Requirement:
Transcribe the entries that follow exactly as they appear, minus pictures.
________________
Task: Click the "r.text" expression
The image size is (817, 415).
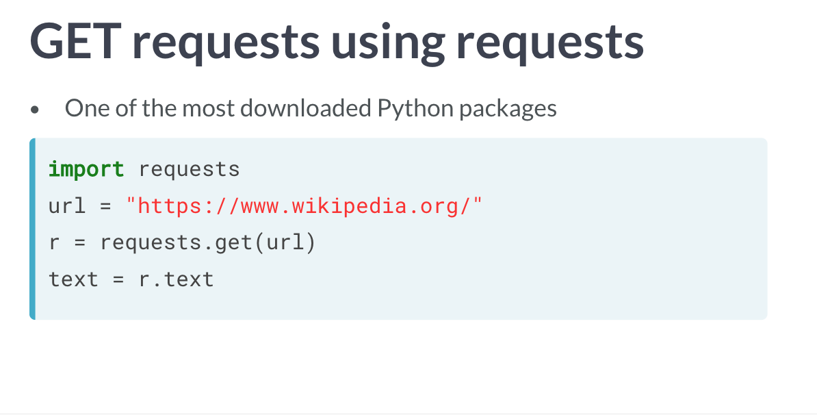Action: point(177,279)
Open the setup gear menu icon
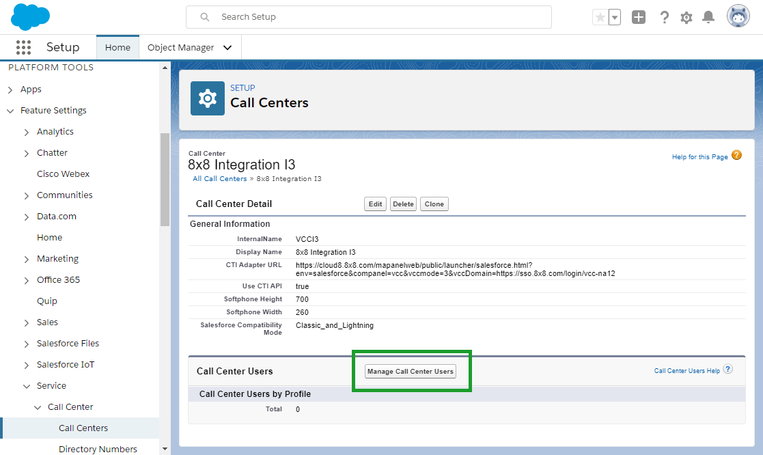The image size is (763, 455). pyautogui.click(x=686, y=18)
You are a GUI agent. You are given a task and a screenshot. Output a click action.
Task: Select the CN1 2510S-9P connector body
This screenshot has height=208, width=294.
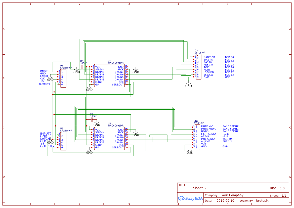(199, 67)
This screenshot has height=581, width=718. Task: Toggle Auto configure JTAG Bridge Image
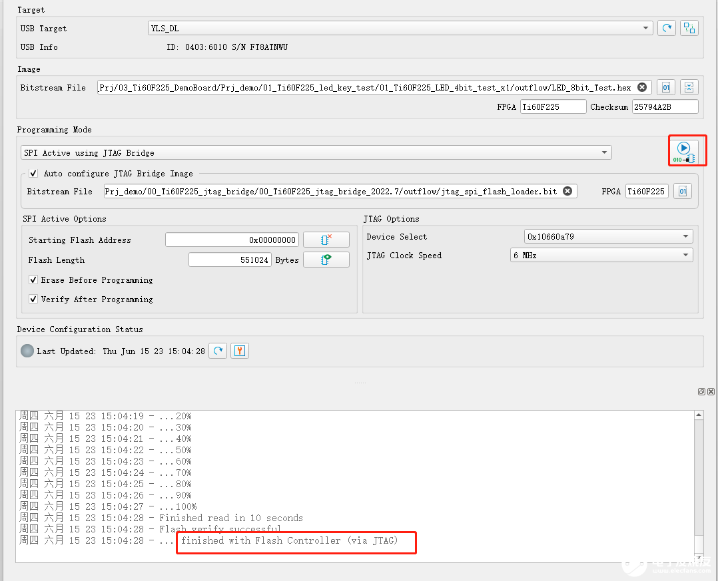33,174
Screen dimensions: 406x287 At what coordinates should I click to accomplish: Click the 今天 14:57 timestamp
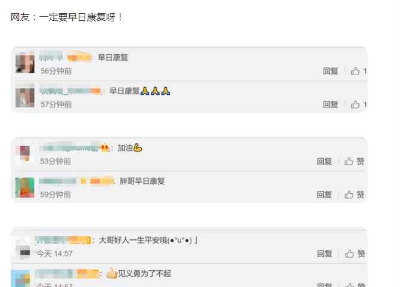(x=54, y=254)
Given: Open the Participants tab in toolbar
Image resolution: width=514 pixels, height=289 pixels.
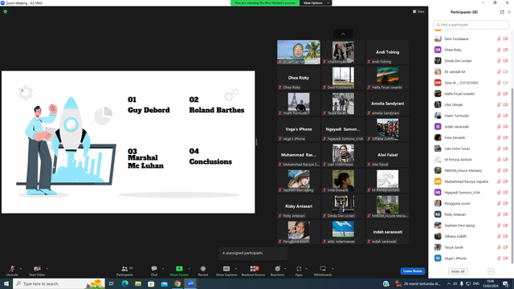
________________
Answer below:
Task: Click the "r.text" expression
The image size is (817, 415).
Action: point(177,279)
Open the setup gear menu icon
The image size is (763, 455). pyautogui.click(x=686, y=18)
You are a GUI agent. You are given a task and a screenshot. Output a click action.
Task: Select the CN1 2510S-9P connector body
This screenshot has height=208, width=294.
(199, 67)
This screenshot has height=581, width=718. Task: Toggle Auto configure JTAG Bridge Image
33,174
Screen dimensions: 406x287 At what coordinates should I click to accomplish: Click the 今天 14:57 timestamp
(x=54, y=254)
Given: Open the Participants tab in toolbar
Image resolution: width=514 pixels, height=289 pixels.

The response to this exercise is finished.